Acquisitions remain a major factor in the industry, and several prominent players seek to fortify their standing. Among those companies is Cunningham Graphics International in Jersey City, NJ. According to Gordon Mays, executive vice president, Cunningham's acquisitions target major business/financial locations, strong market niches and synergies.

"Many of our major clients are taking advantage of our distribute-and-print capabilities, particularly on a global basis," Mays remarks. "The industry continues to consolidate—small mom-and-pop to regional, regional to national. There's very intense pressure on regionals to compete against national firms. Clients are looking for national/global capabilities, greater breadth of services [Web services, document management, on-line ordering] and single-sourcing contracts."

The technology revolution is the major driving force, and Mays believes that firms which successfully market their technology, and the application of it, to client-specific needs will be successful. Even so, companies that acquire technology, but do not differentiate themselves from the rest of the pack, have little hope of succeeding.

As the new year and new millennium roll around, Mays sees considerable growth in digital printing and related services (such as Web and digital asset management), but also believes commercial growth will reach respectable levels. He warns that technologies must not supercede solutions for the client.

"What the technology does for the client's processes/needs is more important than the technology itself," Mays notes. "Marketing is the key."

Growth is also the operative word for Houston-based Consolidated Graphics.
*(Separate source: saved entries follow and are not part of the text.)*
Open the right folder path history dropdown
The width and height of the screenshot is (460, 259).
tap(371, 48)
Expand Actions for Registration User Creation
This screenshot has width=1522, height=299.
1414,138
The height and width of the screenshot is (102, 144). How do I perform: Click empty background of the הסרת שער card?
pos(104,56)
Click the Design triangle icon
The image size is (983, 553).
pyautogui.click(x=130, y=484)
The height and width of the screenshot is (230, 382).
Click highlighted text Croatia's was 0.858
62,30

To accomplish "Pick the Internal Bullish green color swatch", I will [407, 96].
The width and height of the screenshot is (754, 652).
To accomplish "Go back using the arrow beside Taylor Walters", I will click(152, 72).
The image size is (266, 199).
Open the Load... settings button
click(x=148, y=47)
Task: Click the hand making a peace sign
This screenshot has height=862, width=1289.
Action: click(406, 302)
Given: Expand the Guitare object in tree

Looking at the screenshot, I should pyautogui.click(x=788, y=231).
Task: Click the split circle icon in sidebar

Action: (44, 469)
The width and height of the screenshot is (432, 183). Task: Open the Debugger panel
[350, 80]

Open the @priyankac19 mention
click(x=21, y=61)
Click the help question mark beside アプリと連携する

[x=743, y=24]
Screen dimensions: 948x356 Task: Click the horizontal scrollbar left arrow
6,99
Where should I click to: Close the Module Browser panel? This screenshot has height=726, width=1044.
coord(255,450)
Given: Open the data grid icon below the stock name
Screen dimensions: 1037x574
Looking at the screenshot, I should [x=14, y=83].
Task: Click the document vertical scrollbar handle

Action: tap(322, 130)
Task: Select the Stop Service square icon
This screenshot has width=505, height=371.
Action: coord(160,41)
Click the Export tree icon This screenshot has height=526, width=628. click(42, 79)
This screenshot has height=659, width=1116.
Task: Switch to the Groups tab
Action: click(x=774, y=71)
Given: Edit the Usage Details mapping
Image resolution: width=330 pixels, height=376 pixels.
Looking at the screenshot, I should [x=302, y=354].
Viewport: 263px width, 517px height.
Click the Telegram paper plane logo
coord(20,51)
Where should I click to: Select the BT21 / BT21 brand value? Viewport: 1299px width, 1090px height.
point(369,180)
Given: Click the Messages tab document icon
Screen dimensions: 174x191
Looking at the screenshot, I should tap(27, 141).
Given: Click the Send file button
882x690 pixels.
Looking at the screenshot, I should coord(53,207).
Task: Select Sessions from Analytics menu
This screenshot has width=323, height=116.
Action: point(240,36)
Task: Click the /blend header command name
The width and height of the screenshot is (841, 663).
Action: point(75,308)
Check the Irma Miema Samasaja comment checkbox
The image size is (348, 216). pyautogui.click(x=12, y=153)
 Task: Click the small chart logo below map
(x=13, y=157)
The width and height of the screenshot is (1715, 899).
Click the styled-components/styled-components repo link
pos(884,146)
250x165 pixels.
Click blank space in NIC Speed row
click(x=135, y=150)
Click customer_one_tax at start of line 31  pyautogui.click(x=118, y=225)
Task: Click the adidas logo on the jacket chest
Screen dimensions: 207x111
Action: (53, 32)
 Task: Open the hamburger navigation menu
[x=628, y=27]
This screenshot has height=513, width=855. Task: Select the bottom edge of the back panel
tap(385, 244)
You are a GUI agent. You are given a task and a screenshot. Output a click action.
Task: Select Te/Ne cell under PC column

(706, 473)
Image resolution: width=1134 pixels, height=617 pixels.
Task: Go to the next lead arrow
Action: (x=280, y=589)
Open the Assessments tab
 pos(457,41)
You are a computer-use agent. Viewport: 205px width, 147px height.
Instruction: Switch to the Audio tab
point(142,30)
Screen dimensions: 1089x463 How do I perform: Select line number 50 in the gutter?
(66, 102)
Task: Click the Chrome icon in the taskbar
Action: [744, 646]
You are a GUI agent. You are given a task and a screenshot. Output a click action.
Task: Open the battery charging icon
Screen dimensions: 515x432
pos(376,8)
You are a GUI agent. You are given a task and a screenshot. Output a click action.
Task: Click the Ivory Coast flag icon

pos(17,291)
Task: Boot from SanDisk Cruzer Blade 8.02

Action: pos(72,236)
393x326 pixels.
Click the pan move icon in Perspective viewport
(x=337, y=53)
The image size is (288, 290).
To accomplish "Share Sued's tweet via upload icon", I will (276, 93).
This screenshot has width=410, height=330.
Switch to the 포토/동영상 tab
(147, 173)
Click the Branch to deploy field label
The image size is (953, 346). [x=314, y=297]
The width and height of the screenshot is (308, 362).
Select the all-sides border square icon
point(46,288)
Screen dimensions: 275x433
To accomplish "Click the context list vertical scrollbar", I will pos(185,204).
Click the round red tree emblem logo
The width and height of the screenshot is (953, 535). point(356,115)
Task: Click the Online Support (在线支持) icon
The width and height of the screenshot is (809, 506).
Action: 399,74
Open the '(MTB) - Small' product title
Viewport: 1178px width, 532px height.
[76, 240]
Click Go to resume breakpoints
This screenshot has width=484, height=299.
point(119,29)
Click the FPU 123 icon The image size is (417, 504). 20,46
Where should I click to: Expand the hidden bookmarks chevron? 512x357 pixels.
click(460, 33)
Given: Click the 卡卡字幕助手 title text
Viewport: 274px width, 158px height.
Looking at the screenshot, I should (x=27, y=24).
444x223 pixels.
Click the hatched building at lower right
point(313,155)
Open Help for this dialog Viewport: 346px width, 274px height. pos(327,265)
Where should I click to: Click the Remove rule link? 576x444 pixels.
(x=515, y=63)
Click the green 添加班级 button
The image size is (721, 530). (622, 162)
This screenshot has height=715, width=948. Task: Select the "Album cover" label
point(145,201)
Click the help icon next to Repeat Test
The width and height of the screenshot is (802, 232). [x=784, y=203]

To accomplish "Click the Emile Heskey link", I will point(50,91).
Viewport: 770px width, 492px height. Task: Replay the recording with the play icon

Joe R. Davis, chairman and CEO of the company, is especially proud of Consolidated's management development program, which currently boasts more than 150 participants and is slated to recruit 80 more in the next 12 months. He notes that seven of the company's presidents are graduates of the program.

Davis sees the year 2000 and beyond as another opportunity for high-quality marketing materials to be in strong demand. Consolidated's investments in technology enable it to produce quality product in the shortest amount of time, he adds, and its venture into the digital and electronic arenas, including the Internet, will allow it to set the pace.

"We think it's an exciting time to be in the printing business," Davis points out. "We're going to use all the technologies available to produce better products at lower costs. Delivering complicated projects on time continues to be a high priority within the company."

Brad Schreier, president of North Mankato, MN-based Taylor Corp., also points out the emphasis on the e-commerce front. He stresses that most print-related e-commerce solutions being offered focus on one or two smaller "niches" of the industry.

"We have not seen any real offerings that seem to get their arms around the larger dollar volume of print expenditures," he says. "But like most advances in technology, the easier solutions come first. The attention technology is getting in regards to print solutions is going to advance the solutions geometrically in the year 2000."

Not everyone is convinced that e-commerce is ready to assert itself as a major player in the industry. Carl Norton, chairman and CEO of Houston-based Nationwide Graphics, doesn't see an impact in the high end of the print spectrum.

"So far, I haven't seen a lot of applicability for upper-end, high-quality printers," Norton says. "Not many people want to sign off on a proof or do a press check by computer. They may want to know where a job is in the queue, which we can already do now."

Not that Norton is dismissive of the technology and its future impact. Nationwide Graphics didn't triple its revenues from $32 million to just under $100 million, courtesy of knee-jerk reactions and decision making. It purchased high-margin printing companies that are leaders in their respective geographical locales.

Nationwide has recently consolidated some operations—national accounts on paper, prepress supplies—all of which flow to the company's bottom line.

Norton can't wait for the future to arrive, for with it comes more acquisition opportunities and increased revenues and profits. "In the next 12 months," he says, "I'd be disappointed if we didn't double [revenues and profits] at a minimum."